Structural basis of Stu2 recruitment to yeast kinetochores

Essential revisions

The reviewers and editors discussed the following experimental revision that the authors should address before publication.

For the experiment in Figure 4A, a spindle pole marker should be included. The lower percentage of split signals could either be generated by monopolar/syntelic attachments or the lack of pulling forces on bioriented chromosomes. A spindle pole marker will be useful to determine if the signal lies between poles or at one of the two poles to distinguish between these models, and also to ensure that metaphase spindle length is not affected by the Stu2 mutant.

Thank you to the reviewers for suggesting this experiment. We completely agree that distinguishing monopolar/syntelic attachments versus a lack of pulling forces on bioriented chromosomes is an important point, as well as ensuring that the stu2 mutant does not affect mitotic spindle length. To address these points, we conducted two further experiments:

1) Figure 3E. We examined spindle length in metaphase arrested cells for wild-type and stu2^EEE mutant cells and found them to be indistinguishable. In this experiment, we also examined the localization of GFP-fusion wild-type and mutant variants (Figure 3C-D). Consistent with the biochemical experiments in our original manuscript, we observed defects in kinetochore-proximal GFP signal in the mutant cells.

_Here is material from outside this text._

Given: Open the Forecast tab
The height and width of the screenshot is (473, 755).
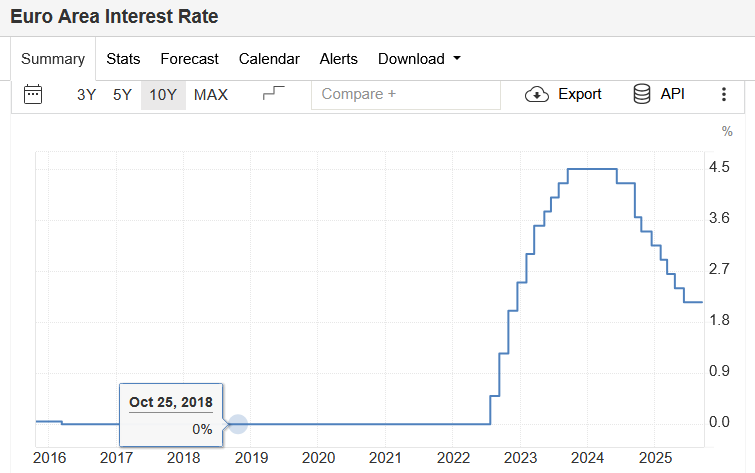Looking at the screenshot, I should [189, 59].
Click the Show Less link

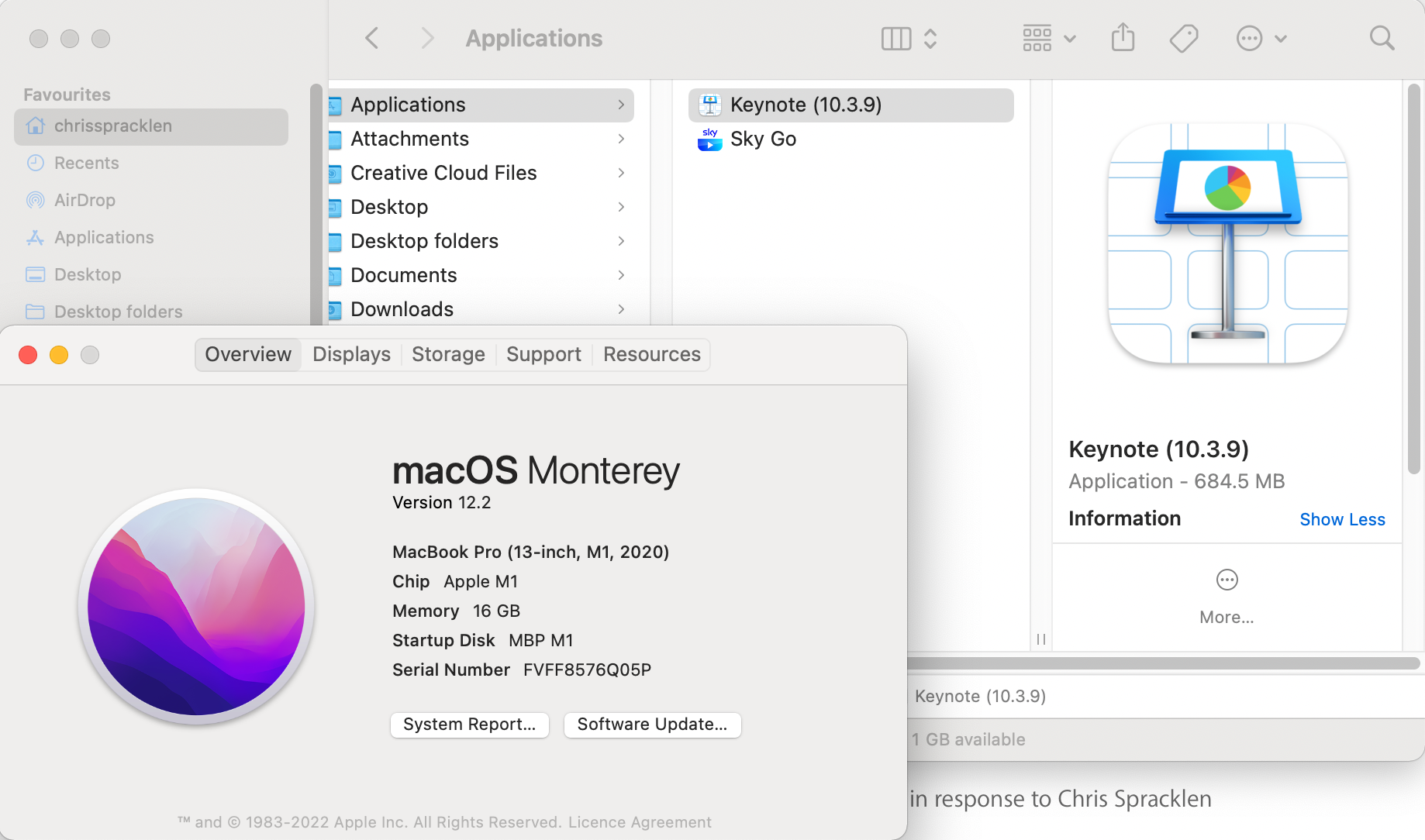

2) Figure 4—figure supplement 5. We monitored the axial position of the unseparated sister centromeres along the length of the metaphase spindle in stu2^EEE expressing cells as suggested by the reviewers. We found that non-bioriented sister centromeres were predominantly found proximal to one of the two spindle poles in both STU2^WT and stu2^EEE cells, suggesting that biorientation defects are caused by the persistence of monopolar/syntelic attachments and not a lack of pulling forces. (see Figure 4—figure supplement 5 and accompanying in text)

The two additional essential revisions listed below should be addressable with added discussion in the text:

1) The authors should discuss the ramifications of addition of the peptide into the cryo-protectant solution. Reduction of peptide binding after the addition of the cryoprotectant could also explain "the weak peptide features on the map" if the peptide diffused away upon bringing the crystal into cryo-protectant solution.

This is a very good point, please see discussion below.

2) The authors should add some discussion regarding the finding that the C-terminal extension of the CTS domain has density in the structure even though it does not have secondary structure. Does this region contribute to a crystal contact, and if so, are the authors confident of this structure in the protein?

We thank reviewer #3 for noticing an inconsistency, due in part to a misunderstanding on our part about occupancy when drafting the manuscript initially. Our previous statement of lower occupancy was incorrect, as we realized when examining carefully the refinement results, but we failed to eliminate it in the submitted version. We have measured the Kd of the CTS peptide for Ndc80c^dwarf by competition fluorescence polarization as 48 μM, consistent with the requirement for a dimer interaction in vitro and with the likely requirement for additional, cooperative interactions in vivo. The adventitious interaction of the C-terminal segment with a neighboring molecule in the crystal lattice probably accounts not only for retention of the peptide curing the ca. 30 minute cryo-soak, but also for the non-isomorphism (but same space group) of the present crystals with those of the unliganded Ndc80c^dwarf and for the somewhat different crystallization conditions. We have added a panel to Figure 1 (Figure 1E) showing the Kd measurement and a section to Materials and methods describing it. We have also added the following two sentences to the text when describing the structure:

“This lattice interaction may account for the somewhat different unit-cell dimensions in our crystals from those of the unliganded Ndc80c^dwarf in the same space group (Valverde et al., 2016), as well as for the nearly full occupancy but slightly higher local thermal parameters, as determined by refinement, for the low affinity peptide, which did not diffuse out during the short soak in cryopreservative (see Materials and methods).”